The Plymouth colonists certainly did not serve potatoes, which weren’t available to them at the time, and it’s unlikely they prepared the sweet cranberry sauce we know today—their cranberries were more likely a tart garnish. Pumpkin pie would have been impossible, as the colony didn’t have butter, wheat flour or an oven.
As for who prepared the food for the first Thanksgiving, Winslow’s account (like many contemporary sources) doesn’t offer much in the way of domestic details. “There were only four English housewives that were alive in 1621, out of, I think, 20 that came on the Mayflower,” Begley says. “That's not really a lot of people to help you prepare a meal for over 100. So we can speculate that the children, servants and probably some unmarried men were also helping out in preparing all the food.”
The fall tradition took hold in New England.
While it’s not known whether the Plymouth colonists repeated the 1621 celebration in subsequent years, the tradition of giving thanks to God merged with celebrations of the harvest to become a fall tradition in New England by the late 1600s.

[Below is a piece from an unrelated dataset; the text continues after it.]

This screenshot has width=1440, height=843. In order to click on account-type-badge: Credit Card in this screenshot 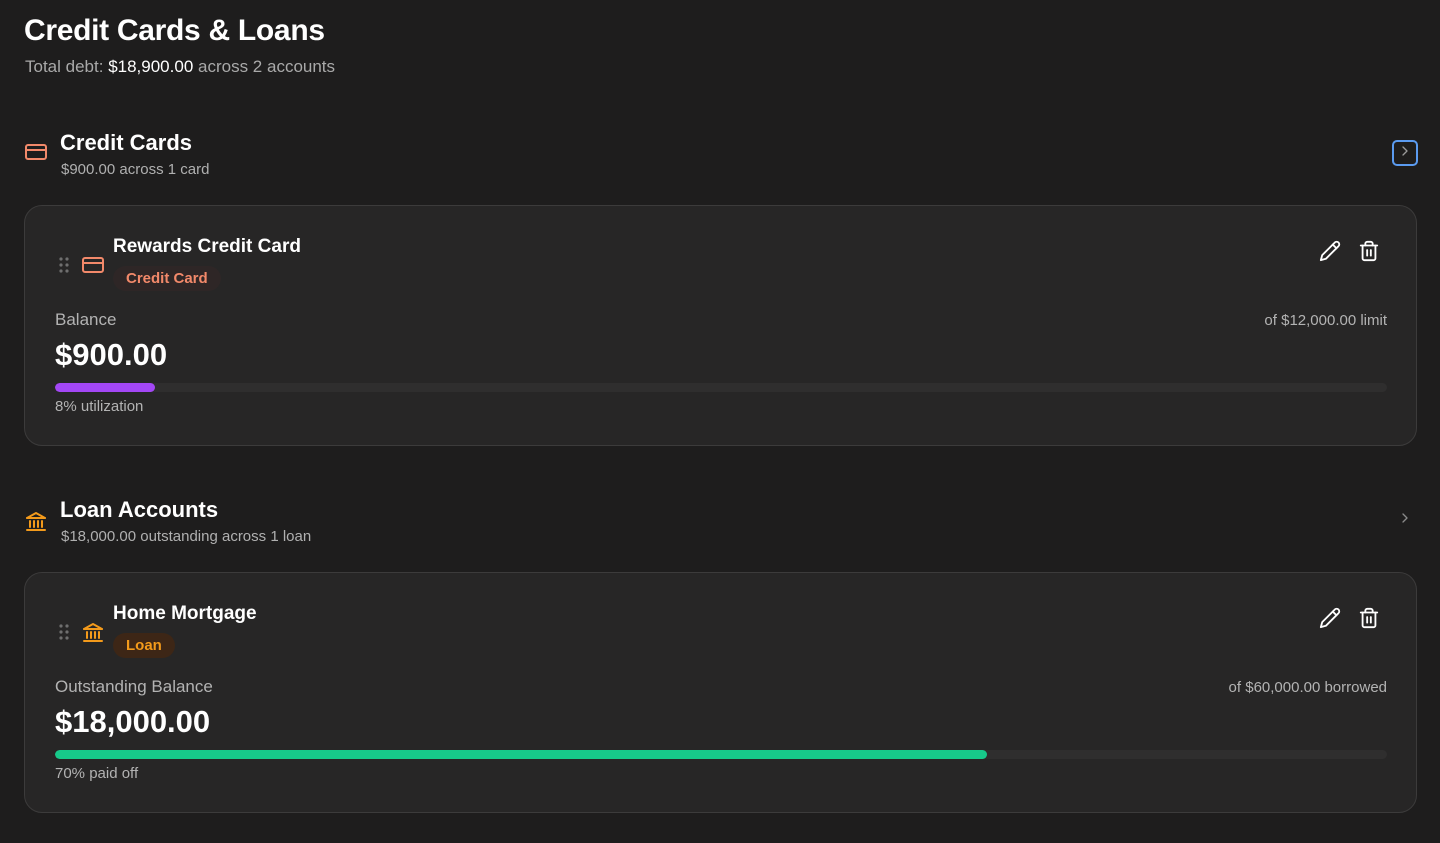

But the significance of that first 1621 harvest celebration didn’t really emerge until the mid-19th century, after the writer Alexander Young rediscovered Winslow’s letter and made it famous in his 1841 book Chronicles of the Pilgrim Fathers. Bradford’s manuscript, stolen by the British during the Revolutionary War, was recovered in the 1850s, just in time for the magazine editor Sarah Josepha Hale to incorporate it into her campaign to create an official national Thanksgiving holiday.
In 1863, Hale achieved her goal when President Abraham Lincoln proclaimed the final Thursday in November as a national Thanksgiving holiday for the first time. From its roots in the Plymouth harvest celebration to Hale and Lincoln’s attempt to mend a divided nation during the Civil War, we can trace the origins of the annual celebration of family, food and gratitude we know today.
As for Black Friday, that’s a whole other story.